Anlaby Road is a major arterial road and residential district in west Hull, East Riding of Yorkshire in the north of England. It runs west from the city centre to the city boundary, designated A1105 to its junction with Boothferry Road and then B1231 from there to the city boundary.

==Description==
Anlaby Road is the site of Hull Royal Infirmary, Hull's main general hospital. It is an ancient route from Hull city centre via Carr Lane and crossing Ferensway leading to the western outer suburbs of Hull and the East Riding of Yorkshire villages of Anlaby, Kirk Ella and West Ella. Once a major Victorian thoroughfare, at its eastern end, it is the backbone of a district of Hull containing a warren of side streets with a high proportion of urban decay and run-down and slum housing in the process of regeneration. Other landmarks are the main depot of East Yorkshire Motor Services Ltd. (EYMS), the local bus and coach operator. The construction of a modern flyover taking traffic over the main railway line greatly altered the character of the area.
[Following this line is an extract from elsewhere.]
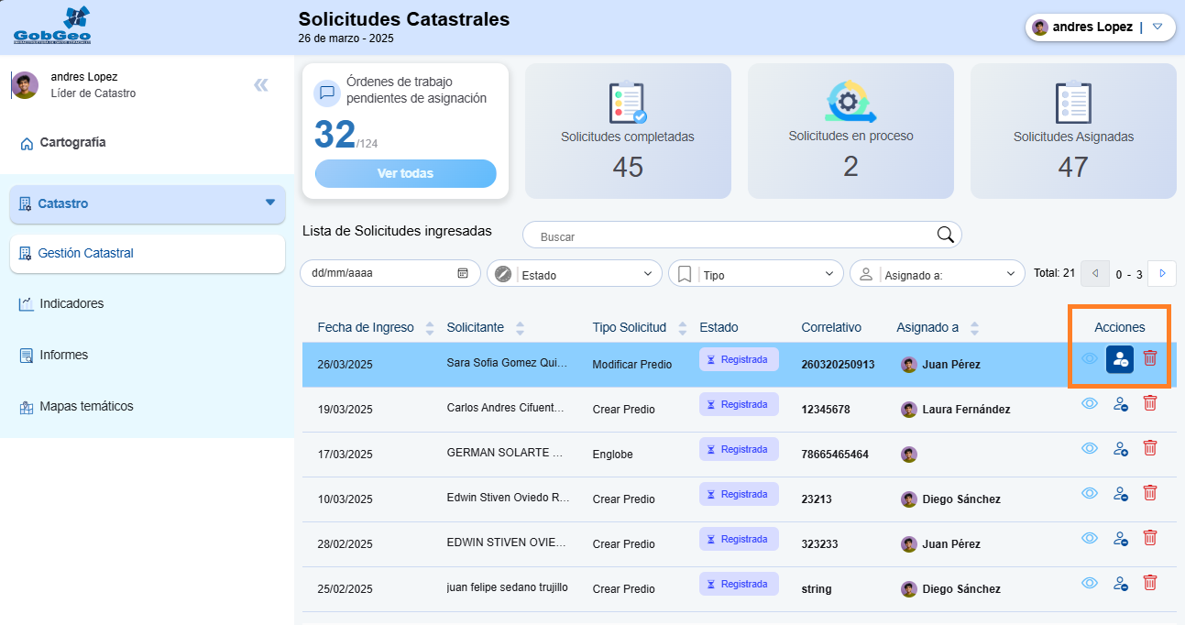Reassign the GERMAN SOLARTE Englobe request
Anlaby Road is the home of Hull's Northern Academy of Performing Arts (NAPA). The building itself dates to 1904 and was designed in 1901 by Lanchester, Steward & Rickards, opening in September 1905 as a school of art. The Anlaby Road front has a slightly recessed centre with a pedimented gable containing a mosaic designed by Alfred Garth Jones and executed by the Bromsgrove Guild.
Today, NAPA offers classes in musical theatre, drama and dance to young people from 11–19 years of age.

==Tower Cinema==
The Hull Daily Mail has reported that the former Tower Cinema (see inset), built 1914 is the subject of an appeal by local film enthusiasts for a new owner to restore the building to its former glory.